The study took place in a private IVF unit in Northern Israel and retrospectively included 100 ovulatory patients undergoing ovarian stimulation with a GnRH antagonist protocol for IVF from January 2023 to August 2024. GnRH agonist trigger (triptorelin 0.2 mg, Ferring, Switzerland) was used for final oocyte maturation to prevent OHSS in the setting of high ovarian response. All embryos were cryopreserved using vitrification technology. This protocol allows precise control over ovarian stimulation, prevents premature LH surge, and reduces OHSS risk while optimizing oocyte yield and embryo quality [28,29,30].​
FET was scheduled according to the patient’s natural ovulation cycle. Patients were monitored via vaginal ultrasound and blood tests for estradiol, progesterone, and LH until the leading follicle reached at least 17 mm in diameter [23,24,25]. On the day the follicle met this criterion, patients were instructed to inject 250 µg hCG (Ovitrelle, Merck Germany) to induce ovulation that evening. A second 250 µg hCG injection was administered five days later. On the same day, patients began daily treatment with dydrogesterone (Duphaston, 30 mg, Abbott, USA) for luteal support. FET was performed that day for embryos frozen on day 3 or two days later for blastocyst-stage embryos, in line with established embryo-endometrium synchronization intervals in modified natural-cycle FET [23,24,25,31]. This protocol aligns with recommended timing standards for modified natural cycle FET, providing controlled ovulation induction and synchronizing embryo transfer precisely after hCG trigger to optimize implantation potential [23,24,25,31].​
This study protocol was reviewed and approved by the IRB committee, Elisha Hospital, 0001-24-MDC, on September 1st, 2024.

3. Results

Patients had a mean (± SD) age of 32.5 ± 5.5 years and BMI of 25.1 ± 5.1 kg/m², consistent with typical IVF cohorts in similar settings. Pretreatment cycle length averaged 28.1 ± 1.6 days, so natural ovulation typically occurred on cycle day 14 in unstimulated cycles. Mean oocytes retrieved was 17.3 ± 5.7, consistent with high responders selected for GnRH agonist trigger and freeze-all.​
The mean cycle day for the first hCG injection during FET was 18.9 ± 3.2, so ovulation occurred on cycle day 21—seven days later than predicted from pretreatment cycle length (Figure 1). On that day, serum estradiol, progesterone, and LH levels averaged 898 ± 415 pmol/L, 1.9 ± 1.1 nmol/L, and 15.6 ± 14.3 IU/L, respectively, consistent with late follicular phase before hCG trigger in modified natural cycles [23,24,25,32,33,34].
Notably, eight patients showed no estradiol rise or dominant follicle after 15–28 days of monitoring and were switched to hormonal FET. Forty patients achieved clinical pregnancy; among them, mean first β-hCG was 621 IU/L, estradiol 1048 pmol/L, and progesterone 50.1 nmol/L, with mean birth weight of 3193 g, values comparable to published natural-cycle FET series [13,14,15,16,34].

4. Discussion

To the best of our knowledge, the effect of ovarian stimulation combined with a single dose of GnRH agonist trigger (triptorelin 0.2 mg in this study) on the immediate subsequent natural cycle has not been previously reported.

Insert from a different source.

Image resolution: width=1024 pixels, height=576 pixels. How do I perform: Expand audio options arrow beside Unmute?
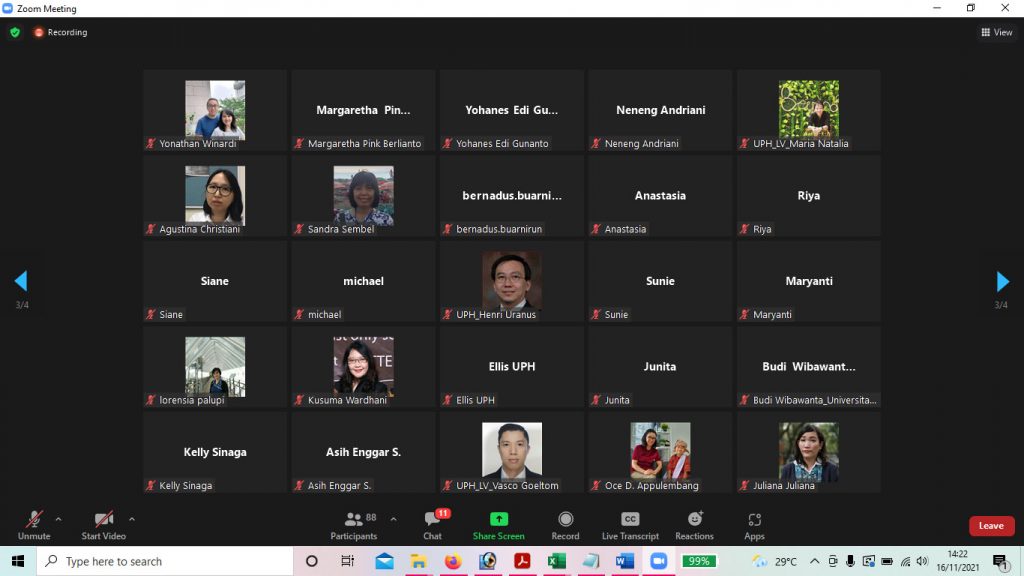tap(58, 519)
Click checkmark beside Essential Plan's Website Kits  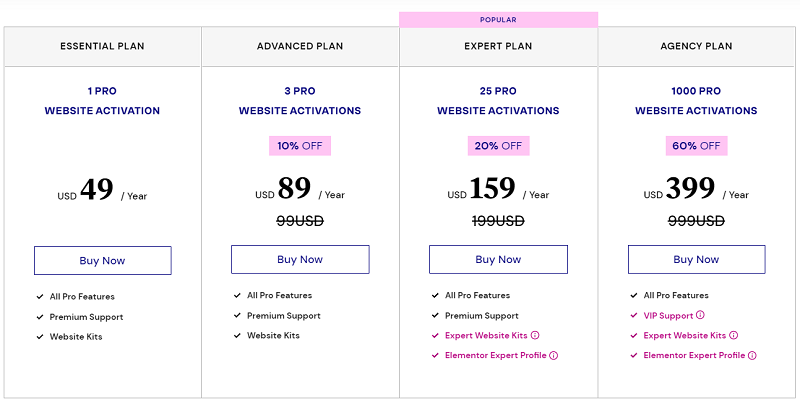click(x=40, y=337)
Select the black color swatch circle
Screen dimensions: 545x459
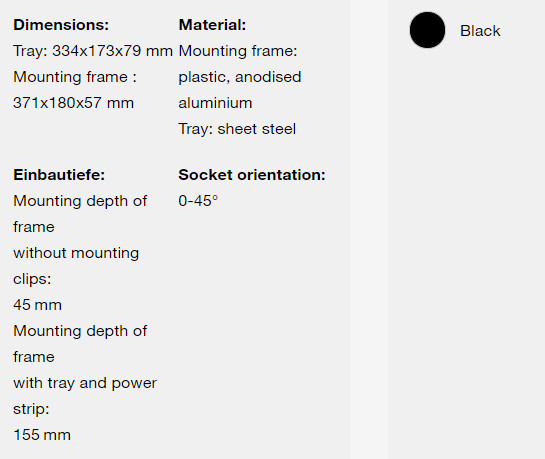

Our data clearly indicate that this combination inhibits the reproductive axis for several days, causing a delay of approximately one week in ovulation during the next cycle. In some patients, this inhibition may persist for several weeks, as evidenced by the absence of follicular activity and ovulation during follow-up. Triptorelin’s mechanism includes an initial stimulation followed by desensitization of GnRH receptors, suppressing LH and FSH secretion and leading to disrupted ovulation timing after administration. These findings suggest that ovulation monitoring timing in natural FET cycles following GnRH-a trigger may need adjustment to account for this delay [35,36].​
In the GnRH agonist “long protocol” for ovarian stimulation, daily GnRH-a administration for 1–2 weeks achieves pituitary downregulation, preventing premature ovulation and enabling controlled stimulation with hCG trigger only [37,38,39]. In contrast, the GnRH antagonist protocol used here permits GnRH-a as a single-dose trigger instead of hCG, specifically to prevent OHSS in high responders.​
Despite being a one-time dose (triptorelin 0.2 mg), combined with ovarian stimulation, it still caused significant ovulation delay in the subsequent cycle—unlike the reversible, short-acting suppression typical of antagonists alone. This suggests a prolonged inhibitory effect on the reproductive axis, warranting adjusted monitoring timing for natural FET cycles post-trigger.​
When hCG is used for ovulation trigger followed by a freeze-all strategy, its long half-life leads to withdrawal bleeding roughly 10 days after oocyte retrieval. Conversely, GnRH agonist trigger causes rapid luteolysis with withdrawal bleeding occurring 5–7 days post-retrieval [5,6,7]. Despite this quick luteolysis, our findings show about a one-week delay for the reproductive axis to recover and initiate a new natural cycle.​
The underlying endocrine mechanism is not fully established but may involve disruption of the natural late luteal phase FSH rise, critical for initiating a new follicular wave, which is likely impaired by the GnRH-a trigger. The GnRH agonist induces a shorter, more transient LH/FSH surge compared to hCG, leading to premature corpus luteum demise and altered luteal phase dynamics, explaining the observed ovulation delay [40,41,42]. Further research is needed to elucidate the precise biological pathways involved.​
The primary goal of IVF treatment is to maximize clinical outcomes (pregnancy and live birth) while minimizing patient burden. Hormonal FET offers few clinic visits and complete scheduling flexibility but is associated with potentially worse pregnancy outcomes, including higher rates of hypertensive disorders and abnormal placentation in several recent studies [13,14,15,16,43]. Therefore, additional monitoring visits for natural-cycle FET appear justified to achieve superior reproductive results.

5. Conclusion

Following ovarian stimulation and GnRH agonist trigger, monitor natural ovulatory cycles with patience, as ovulation may be delayed by about one week (or longer in some cases). Schedule clinic visits accordingly to optimize monitoring efficiency. This delay does not impair FET cycle outcomes [13,14,15,16,20,21,22].

Author Contributions

All authors contributed to the study conception and design. Material preparation, data collection and analysis were performed by Tatyana Breizman, and Shahar Kol. The first draft of the manuscript was written by Shahar Kol and all authors commented on previous versions of the manuscript. All authors read and approved the final manuscript.

Funding statement

This study was not supported by any sponsor or funder.

Ethical considerations

This study protocol was reviewed and approved by the IRB committee, Elisha Hospital, 0001-24-MDC, on September 1st, 2024.

Consent to participate

The study has been granted an exemption from requiring written informed consent by the IRB committee, Elisha Hospital, given its retrospective nature.

Consent for publication

Not applicable

Declaration of conflicting interest

The authors have no conflicts of interest to declare.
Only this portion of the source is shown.